START Records provided

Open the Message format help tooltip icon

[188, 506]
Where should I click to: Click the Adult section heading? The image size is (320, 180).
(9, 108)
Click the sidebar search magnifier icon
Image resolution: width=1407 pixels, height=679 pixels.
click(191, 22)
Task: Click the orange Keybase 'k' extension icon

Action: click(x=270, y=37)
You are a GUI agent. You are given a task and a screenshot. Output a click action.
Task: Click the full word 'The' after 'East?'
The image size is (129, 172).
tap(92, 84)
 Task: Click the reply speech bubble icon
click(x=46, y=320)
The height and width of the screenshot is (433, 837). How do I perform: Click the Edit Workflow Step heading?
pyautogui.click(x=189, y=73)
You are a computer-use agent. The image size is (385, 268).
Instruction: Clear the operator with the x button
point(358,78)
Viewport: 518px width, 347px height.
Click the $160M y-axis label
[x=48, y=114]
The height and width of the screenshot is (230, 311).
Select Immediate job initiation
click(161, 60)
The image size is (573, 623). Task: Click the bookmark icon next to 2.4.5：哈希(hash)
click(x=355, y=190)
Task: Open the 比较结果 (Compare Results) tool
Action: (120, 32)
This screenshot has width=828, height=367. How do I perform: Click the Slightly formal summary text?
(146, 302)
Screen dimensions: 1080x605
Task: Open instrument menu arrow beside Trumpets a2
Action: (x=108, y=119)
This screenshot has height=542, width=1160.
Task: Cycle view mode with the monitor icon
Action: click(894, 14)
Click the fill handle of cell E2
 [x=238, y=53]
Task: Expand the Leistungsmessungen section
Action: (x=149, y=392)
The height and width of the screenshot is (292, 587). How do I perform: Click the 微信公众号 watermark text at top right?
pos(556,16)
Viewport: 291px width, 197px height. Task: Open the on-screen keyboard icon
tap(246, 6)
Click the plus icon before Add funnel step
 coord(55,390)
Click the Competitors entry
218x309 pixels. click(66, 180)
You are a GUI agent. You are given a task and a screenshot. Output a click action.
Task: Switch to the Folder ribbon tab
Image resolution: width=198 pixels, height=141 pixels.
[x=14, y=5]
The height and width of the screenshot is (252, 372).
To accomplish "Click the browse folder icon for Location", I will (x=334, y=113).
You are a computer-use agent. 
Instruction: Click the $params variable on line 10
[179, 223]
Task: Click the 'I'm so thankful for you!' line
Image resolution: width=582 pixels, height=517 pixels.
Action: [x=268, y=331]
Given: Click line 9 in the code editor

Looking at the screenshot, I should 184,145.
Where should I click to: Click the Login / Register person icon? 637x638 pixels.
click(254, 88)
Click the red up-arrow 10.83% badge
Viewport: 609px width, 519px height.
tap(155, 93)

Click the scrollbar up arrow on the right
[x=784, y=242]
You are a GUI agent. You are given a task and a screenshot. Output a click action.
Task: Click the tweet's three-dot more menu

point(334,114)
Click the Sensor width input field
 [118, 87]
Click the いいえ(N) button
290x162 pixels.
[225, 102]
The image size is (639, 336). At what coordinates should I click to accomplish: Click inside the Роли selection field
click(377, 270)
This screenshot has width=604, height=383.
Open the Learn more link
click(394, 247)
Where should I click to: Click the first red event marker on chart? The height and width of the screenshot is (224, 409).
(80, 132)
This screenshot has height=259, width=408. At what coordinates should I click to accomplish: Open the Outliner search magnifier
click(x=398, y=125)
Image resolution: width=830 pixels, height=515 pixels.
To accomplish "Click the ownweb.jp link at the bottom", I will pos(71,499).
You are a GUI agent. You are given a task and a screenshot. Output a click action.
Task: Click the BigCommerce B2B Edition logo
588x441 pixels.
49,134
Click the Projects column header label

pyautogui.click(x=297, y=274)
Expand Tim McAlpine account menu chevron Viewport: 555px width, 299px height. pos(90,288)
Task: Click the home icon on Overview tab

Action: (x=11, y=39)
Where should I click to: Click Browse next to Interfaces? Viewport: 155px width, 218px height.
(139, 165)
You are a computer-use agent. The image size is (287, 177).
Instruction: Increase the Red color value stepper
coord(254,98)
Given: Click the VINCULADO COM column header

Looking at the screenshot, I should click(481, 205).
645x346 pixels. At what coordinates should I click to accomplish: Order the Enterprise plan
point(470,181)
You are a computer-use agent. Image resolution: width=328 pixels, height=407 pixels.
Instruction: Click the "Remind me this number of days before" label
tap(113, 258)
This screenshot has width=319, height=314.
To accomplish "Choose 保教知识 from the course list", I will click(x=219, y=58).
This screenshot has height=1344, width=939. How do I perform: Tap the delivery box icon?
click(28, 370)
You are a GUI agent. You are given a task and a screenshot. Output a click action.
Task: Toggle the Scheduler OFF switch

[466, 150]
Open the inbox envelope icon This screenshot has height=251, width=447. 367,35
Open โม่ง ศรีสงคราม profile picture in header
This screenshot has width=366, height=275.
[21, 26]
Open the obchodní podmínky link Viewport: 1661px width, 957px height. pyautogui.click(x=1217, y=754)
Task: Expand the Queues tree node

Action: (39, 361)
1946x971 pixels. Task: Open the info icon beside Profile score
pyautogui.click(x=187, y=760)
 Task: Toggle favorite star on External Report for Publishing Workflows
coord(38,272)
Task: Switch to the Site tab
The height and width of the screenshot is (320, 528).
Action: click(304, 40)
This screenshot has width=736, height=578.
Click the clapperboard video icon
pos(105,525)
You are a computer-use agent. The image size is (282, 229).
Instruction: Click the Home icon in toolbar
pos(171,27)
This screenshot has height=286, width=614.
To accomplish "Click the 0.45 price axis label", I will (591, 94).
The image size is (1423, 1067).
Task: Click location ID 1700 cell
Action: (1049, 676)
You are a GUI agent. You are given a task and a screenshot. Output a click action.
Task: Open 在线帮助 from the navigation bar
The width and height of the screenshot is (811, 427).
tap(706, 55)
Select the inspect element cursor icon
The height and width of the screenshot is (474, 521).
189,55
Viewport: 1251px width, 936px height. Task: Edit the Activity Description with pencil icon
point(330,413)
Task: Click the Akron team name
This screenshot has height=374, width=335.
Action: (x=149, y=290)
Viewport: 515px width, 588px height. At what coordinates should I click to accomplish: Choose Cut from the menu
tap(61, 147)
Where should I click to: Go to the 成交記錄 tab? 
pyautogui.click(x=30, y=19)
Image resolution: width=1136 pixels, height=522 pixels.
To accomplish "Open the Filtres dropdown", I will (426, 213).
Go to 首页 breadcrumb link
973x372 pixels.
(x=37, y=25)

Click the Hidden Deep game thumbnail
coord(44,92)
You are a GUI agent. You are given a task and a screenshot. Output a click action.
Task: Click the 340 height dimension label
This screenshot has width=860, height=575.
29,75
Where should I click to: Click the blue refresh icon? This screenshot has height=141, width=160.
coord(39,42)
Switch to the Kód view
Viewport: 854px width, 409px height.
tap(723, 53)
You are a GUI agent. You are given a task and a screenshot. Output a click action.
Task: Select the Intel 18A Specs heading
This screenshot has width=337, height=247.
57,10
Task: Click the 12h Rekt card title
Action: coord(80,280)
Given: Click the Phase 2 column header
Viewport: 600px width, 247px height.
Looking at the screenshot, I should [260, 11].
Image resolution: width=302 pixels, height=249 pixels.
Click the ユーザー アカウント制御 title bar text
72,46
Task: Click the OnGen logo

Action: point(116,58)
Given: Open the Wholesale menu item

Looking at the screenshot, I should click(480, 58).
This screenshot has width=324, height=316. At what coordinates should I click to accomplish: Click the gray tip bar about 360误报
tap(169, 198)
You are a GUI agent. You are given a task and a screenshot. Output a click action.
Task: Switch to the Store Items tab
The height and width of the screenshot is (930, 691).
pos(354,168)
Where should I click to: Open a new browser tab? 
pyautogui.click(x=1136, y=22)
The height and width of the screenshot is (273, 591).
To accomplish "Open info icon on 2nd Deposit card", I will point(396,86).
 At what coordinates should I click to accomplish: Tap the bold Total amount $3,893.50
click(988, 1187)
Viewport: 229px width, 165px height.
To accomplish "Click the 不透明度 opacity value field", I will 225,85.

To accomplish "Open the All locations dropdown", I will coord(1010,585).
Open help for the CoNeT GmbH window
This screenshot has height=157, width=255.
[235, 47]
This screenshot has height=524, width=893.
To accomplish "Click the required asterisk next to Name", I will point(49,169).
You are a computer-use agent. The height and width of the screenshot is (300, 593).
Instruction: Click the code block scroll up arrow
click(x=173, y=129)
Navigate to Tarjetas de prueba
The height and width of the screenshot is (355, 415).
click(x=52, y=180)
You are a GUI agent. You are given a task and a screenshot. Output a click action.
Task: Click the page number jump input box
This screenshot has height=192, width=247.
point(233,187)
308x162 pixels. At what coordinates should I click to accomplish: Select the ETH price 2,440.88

END Records provided

__Activity__. Retype exactly the lines of the data above that fall between the line with "The height and width of the screenshot is (930, 691)." and the line with "This screenshot has height=524, width=893.", inclusive, and add nothing.

__Task result__.
The height and width of the screenshot is (930, 691).
pos(354,168)
Where should I click to: Open a new browser tab? 
pyautogui.click(x=1136, y=22)
The height and width of the screenshot is (273, 591).
To accomplish "Open info icon on 2nd Deposit card", I will point(396,86).
 At what coordinates should I click to accomplish: Tap the bold Total amount $3,893.50
click(988, 1187)
Viewport: 229px width, 165px height.
To accomplish "Click the 不透明度 opacity value field", I will 225,85.

To accomplish "Open the All locations dropdown", I will coord(1010,585).
Open help for the CoNeT GmbH window
This screenshot has height=157, width=255.
[235, 47]
This screenshot has height=524, width=893.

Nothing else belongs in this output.